Consider the reaction: \(2 \mathrm{Na}(s)+2 \mathrm{H}_{2} \mathrm{O}(l) \longrightarrow 2 \mathrm{NaOH}(a q)+\mathrm{H}_{2}(g)\) When 2 moles of Na react with water at \(25^{\circ} \mathrm{C}\) and \(1 \mathrm{~atm}\), the volume of \(\mathrm{H}_{2}\) formed is \(24.5 \mathrm{~L}\). Calculate the work done in joules when \(0.34 \mathrm{~g}\) of Na reacts with water under the same conditions. (The conversion factor is \(1 \mathrm{~L} \cdot \mathrm{atm}=101.3 \mathrm{~J} .)\)

A 44.0-g sample of an unknown metal at \(99.0^{\circ} \mathrm{C}\) was placed in a constant-pressure calorimeter containing \(80.0 \mathrm{~g}\) of water at \(24.0^{\circ} \mathrm{C}\). The final temperature of the system was found to be \(28.4^{\circ} \mathrm{C}\). Calculate the specific heat of the metal. (The heat capacity of the calorimeter is \(12.4 \mathrm{~J} /{ }^{\circ} \mathrm{C} .\)

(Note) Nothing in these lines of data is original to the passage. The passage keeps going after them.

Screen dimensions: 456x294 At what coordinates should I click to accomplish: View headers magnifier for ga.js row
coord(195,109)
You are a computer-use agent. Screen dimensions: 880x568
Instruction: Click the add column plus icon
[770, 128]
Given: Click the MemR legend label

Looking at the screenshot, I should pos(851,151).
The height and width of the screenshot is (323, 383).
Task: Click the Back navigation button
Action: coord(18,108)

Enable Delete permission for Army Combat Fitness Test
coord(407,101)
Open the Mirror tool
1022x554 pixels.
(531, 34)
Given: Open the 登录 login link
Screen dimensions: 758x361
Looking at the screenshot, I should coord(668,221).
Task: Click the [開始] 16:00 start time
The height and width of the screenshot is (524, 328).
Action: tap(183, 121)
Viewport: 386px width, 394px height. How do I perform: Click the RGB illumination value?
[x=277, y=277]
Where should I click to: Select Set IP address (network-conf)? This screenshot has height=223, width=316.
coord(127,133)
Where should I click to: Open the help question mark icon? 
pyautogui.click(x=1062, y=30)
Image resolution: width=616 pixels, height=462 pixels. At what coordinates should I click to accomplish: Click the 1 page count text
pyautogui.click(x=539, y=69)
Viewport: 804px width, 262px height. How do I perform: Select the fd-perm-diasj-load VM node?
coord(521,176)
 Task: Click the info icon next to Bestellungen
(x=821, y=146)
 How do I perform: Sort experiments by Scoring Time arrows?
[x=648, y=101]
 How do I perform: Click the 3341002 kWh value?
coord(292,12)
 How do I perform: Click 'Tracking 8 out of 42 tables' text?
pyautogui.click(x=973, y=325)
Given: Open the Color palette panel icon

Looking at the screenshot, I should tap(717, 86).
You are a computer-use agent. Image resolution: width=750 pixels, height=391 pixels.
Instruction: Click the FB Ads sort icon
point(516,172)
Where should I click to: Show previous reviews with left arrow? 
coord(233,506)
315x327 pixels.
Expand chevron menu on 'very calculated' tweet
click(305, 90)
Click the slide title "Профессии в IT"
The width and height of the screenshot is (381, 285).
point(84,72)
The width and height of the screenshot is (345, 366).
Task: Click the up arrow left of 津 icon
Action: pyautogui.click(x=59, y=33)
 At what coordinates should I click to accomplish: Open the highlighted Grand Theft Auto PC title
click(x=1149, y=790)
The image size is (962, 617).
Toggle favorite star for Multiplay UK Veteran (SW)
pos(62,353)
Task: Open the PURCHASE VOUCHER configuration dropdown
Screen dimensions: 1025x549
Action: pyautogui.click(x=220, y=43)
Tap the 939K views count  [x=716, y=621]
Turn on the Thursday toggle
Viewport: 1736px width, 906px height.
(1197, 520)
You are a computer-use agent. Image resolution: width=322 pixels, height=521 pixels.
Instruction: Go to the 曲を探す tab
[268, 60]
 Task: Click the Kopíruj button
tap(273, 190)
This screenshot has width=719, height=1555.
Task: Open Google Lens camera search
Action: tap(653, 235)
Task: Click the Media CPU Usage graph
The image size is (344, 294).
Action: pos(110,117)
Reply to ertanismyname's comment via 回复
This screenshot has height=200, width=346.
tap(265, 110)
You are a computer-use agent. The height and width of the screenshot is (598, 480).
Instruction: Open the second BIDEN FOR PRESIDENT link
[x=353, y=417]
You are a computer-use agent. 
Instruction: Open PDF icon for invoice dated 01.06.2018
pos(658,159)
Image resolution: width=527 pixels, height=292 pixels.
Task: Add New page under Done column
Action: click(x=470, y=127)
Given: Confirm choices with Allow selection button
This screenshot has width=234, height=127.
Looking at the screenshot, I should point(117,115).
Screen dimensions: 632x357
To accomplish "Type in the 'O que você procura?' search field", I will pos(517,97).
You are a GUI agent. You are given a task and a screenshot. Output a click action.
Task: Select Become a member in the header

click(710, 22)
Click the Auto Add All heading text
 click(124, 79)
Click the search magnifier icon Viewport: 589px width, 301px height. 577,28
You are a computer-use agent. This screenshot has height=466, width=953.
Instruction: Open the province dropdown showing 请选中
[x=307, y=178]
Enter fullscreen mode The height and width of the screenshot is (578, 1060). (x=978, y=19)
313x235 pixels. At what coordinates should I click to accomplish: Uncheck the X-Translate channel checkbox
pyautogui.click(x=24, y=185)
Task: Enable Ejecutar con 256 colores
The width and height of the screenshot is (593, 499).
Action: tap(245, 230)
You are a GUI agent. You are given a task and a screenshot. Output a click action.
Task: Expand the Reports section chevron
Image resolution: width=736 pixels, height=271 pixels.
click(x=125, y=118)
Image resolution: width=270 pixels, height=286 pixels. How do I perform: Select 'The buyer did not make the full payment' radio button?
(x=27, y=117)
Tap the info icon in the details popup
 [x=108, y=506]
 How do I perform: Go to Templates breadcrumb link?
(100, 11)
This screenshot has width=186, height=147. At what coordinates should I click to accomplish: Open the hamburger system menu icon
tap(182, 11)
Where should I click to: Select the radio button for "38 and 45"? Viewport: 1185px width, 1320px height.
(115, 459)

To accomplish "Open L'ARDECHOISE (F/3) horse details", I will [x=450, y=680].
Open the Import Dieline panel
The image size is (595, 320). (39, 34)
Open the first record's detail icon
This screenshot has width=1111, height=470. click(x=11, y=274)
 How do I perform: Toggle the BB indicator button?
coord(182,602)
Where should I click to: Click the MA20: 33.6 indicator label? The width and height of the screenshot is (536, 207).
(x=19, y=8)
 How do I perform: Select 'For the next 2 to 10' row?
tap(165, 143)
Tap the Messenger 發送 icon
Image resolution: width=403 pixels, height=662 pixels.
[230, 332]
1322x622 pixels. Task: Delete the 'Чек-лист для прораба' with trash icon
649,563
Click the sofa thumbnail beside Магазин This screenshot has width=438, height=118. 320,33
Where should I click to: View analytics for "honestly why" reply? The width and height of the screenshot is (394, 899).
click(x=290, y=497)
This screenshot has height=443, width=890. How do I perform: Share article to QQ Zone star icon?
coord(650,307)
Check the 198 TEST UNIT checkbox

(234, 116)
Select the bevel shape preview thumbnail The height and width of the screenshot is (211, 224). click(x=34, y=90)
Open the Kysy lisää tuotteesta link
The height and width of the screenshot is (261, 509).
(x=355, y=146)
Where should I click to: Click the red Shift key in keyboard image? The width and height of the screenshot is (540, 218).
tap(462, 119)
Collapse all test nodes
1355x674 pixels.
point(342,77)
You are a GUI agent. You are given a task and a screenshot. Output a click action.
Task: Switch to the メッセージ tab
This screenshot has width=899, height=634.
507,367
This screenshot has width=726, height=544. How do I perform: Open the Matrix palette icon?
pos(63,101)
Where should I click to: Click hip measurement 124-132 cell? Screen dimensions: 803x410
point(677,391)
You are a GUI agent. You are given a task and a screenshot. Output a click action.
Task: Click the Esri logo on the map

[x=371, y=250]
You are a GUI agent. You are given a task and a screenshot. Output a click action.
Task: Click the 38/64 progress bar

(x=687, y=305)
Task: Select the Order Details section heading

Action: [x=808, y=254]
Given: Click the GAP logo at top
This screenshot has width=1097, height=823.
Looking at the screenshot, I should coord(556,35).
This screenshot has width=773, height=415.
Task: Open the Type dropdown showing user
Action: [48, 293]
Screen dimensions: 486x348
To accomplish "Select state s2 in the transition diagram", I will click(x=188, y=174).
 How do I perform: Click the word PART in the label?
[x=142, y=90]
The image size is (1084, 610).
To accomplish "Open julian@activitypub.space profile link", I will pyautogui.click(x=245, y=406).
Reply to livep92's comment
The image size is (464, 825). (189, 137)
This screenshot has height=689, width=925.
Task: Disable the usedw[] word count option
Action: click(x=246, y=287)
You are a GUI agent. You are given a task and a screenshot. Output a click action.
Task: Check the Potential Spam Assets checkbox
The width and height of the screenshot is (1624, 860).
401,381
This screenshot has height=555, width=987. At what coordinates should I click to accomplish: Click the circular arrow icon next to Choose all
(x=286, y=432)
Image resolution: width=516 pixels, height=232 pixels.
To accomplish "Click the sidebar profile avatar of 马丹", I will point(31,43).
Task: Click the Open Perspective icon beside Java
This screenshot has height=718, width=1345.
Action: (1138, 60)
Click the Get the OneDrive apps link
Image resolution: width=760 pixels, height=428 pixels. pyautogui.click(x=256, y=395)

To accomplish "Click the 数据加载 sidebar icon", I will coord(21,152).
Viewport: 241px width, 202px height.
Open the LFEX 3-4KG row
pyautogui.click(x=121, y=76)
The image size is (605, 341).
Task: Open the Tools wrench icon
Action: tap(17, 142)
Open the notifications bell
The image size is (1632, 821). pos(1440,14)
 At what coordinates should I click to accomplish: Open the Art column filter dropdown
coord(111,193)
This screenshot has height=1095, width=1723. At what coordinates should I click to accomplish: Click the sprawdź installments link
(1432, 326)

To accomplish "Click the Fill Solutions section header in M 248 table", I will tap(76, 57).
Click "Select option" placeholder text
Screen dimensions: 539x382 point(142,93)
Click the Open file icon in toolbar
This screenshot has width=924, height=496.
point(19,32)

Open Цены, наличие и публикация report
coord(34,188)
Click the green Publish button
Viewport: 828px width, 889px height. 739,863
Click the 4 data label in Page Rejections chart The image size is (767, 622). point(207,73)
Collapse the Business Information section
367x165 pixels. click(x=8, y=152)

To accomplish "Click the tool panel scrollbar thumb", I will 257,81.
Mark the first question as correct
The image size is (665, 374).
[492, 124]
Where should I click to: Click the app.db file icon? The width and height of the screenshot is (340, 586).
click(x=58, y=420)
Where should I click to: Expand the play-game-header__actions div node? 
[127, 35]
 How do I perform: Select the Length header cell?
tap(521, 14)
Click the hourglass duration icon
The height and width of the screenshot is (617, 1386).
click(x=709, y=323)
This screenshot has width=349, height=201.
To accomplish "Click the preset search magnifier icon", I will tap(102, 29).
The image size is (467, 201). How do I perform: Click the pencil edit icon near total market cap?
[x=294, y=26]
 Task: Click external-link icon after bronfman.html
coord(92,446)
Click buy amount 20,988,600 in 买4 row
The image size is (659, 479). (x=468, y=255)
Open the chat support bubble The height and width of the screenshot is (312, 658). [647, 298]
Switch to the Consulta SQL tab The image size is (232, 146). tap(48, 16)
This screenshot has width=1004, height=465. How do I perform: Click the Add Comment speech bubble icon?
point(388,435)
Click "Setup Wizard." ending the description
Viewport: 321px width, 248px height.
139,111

A student mixes \(88.6 \mathrm{~g}\) of water at \(74.3^{\circ} \mathrm{C}\) with \(57.9 \mathrm{~g}\) of water at \(24.8^{\circ} \mathrm{C}\) in an insulated flask. What is the final temperature of the combined water?

You are given the following data: \(\begin{aligned} \mathrm{H}_{2}(g) & \longrightarrow 2 \mathrm{H}(g) & & \Delta H^{\circ}=436.4 \mathrm{~kJ} / \mathrm{mol} \\ \mathrm{Br}_{2}(g) & \longrightarrow 2 \mathrm{Br}(g) & & \Delta H^{\circ}=192.5 \mathrm{~kJ} / \mathrm{mol} \\\ \mathrm{H}_{2}(g)+\mathrm{Br}_{2}(g) & \longrightarrow 2 \mathrm{HBr}(g) & \Delta H^{\circ} &=-72.4 \mathrm{~kJ} / \mathrm{mol} \end{aligned}\) Calculate \(\Delta H^{\circ}\) for the reaction\(\mathrm{H}(g)+\mathrm{Br}(g) \longrightarrow \mathrm{HBr}(g)\).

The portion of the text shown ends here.